This fork add an option for HD and custom resolutions

This code is build on top of RAFT: Recurrent All Pairs Field Transforms for Optical Flow, the original readme is also included in this file.

You can download the Windows build clicking here.

pip install ffmpeg
pip install numba
pip install numpy
pip install opencv-python
pip install pillow
pip install PyQt5
pip install scikit-learn
pip install torch
pip install torchvision
pip install tqdm

First make sure to download the models from RAFT and add to the models folder. After that run this line to start the GUI:

python my_code.py

This repository contains the source code for our paper:

RAFT: Recurrent All Pairs Field Transforms for Optical Flow
ECCV 2020
Zachary Teed and Jia Deng

The code has been tested with PyTorch 1.6 and Cuda 10.1.

conda create --name raft
conda activate raft
conda install pytorch=1.6.0 torchvision=0.7.0 cudatoolkit=10.1 -c pytorch
conda install matplotlib
conda install tensorboard
conda install scipy
conda install opencv

Pretrained models can be downloaded by running

./download_models.sh

or downloaded from google drive

You can demo a trained model on a sequence of frames

python demo.py --model=models/raft-things.pth --path=demo-frames

To evaluate/train RAFT, you will need to download the required datasets.

• FlyingChairs
• FlyingThings3D
• Sintel
• KITTI
• HD1K (optional)

By default datasets.py will search for the datasets in these locations.
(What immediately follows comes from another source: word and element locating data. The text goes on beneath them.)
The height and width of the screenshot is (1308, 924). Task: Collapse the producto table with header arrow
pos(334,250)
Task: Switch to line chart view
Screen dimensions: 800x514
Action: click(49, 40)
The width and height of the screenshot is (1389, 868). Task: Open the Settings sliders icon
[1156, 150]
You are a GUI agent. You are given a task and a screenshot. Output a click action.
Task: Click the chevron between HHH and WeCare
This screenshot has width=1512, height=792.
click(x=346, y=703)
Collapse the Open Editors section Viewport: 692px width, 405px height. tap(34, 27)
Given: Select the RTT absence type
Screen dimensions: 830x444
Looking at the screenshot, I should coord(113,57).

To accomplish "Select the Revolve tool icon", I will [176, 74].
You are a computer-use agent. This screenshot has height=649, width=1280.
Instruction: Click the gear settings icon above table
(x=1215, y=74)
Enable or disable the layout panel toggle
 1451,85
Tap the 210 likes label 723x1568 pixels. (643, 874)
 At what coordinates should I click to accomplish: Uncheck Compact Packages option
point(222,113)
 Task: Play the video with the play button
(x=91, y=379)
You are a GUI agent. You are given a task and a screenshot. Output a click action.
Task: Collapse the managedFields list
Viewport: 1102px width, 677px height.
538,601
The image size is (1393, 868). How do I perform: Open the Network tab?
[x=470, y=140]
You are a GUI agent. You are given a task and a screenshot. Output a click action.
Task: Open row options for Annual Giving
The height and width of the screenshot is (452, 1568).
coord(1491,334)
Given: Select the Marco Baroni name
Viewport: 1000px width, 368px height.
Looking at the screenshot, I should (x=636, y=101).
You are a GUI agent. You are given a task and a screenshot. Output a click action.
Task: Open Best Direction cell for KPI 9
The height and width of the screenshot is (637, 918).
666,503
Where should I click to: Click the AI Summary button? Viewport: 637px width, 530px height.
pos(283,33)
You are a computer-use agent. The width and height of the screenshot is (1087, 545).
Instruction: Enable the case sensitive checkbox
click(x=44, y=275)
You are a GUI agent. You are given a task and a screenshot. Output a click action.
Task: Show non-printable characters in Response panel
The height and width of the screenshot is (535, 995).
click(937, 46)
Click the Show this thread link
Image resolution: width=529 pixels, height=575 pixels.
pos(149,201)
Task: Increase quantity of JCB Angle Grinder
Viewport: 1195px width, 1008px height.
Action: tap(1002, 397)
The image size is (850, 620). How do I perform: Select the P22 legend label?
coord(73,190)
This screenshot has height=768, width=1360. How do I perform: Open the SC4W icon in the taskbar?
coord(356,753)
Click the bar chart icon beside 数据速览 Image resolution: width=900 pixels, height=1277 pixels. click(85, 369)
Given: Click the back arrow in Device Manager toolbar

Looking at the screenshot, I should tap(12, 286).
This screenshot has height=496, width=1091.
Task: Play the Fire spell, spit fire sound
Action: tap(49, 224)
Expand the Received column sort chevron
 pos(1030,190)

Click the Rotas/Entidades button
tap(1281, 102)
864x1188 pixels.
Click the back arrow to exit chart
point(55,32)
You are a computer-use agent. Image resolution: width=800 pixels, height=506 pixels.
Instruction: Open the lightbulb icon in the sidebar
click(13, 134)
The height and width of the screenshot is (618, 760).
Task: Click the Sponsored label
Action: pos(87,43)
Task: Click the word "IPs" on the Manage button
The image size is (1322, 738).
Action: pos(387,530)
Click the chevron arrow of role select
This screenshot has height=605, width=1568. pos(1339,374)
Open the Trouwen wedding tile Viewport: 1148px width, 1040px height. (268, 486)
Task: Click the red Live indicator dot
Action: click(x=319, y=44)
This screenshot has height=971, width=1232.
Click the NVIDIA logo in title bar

You can create symbolic links to wherever the datasets were downloaded in the datasets folder

├── datasets
    ├── Sintel
        ├── test
        ├── training
    ├── KITTI
        ├── testing
        ├── training
        ├── devkit
    ├── FlyingChairs_release
        ├── data
    ├── FlyingThings3D
        ├── frames_cleanpass
        ├── frames_finalpass
        ├── optical_flow

You can evaluate a trained model using evaluate.py

python evaluate.py --model=models/raft-things.pth --dataset=sintel --mixed_precision

We used the following training schedule in our paper (2 GPUs). Training logs will be written to the runs which can be visualized using tensorboard

./train_standard.sh

If you have a RTX GPU, training can be accelerated using mixed precision. You can expect similiar results in this setting (1 GPU)

./train_mixed.sh

You can optionally use our alternate (efficent) implementation by compiling the provided cuda extension

cd alt_cuda_corr && python setup.py install && cd ..

and running demo.py and evaluate.py with the --alternate_corr flag Note, this implementation is somewhat slower than all-pairs, but uses significantly less GPU memory during the forward pass.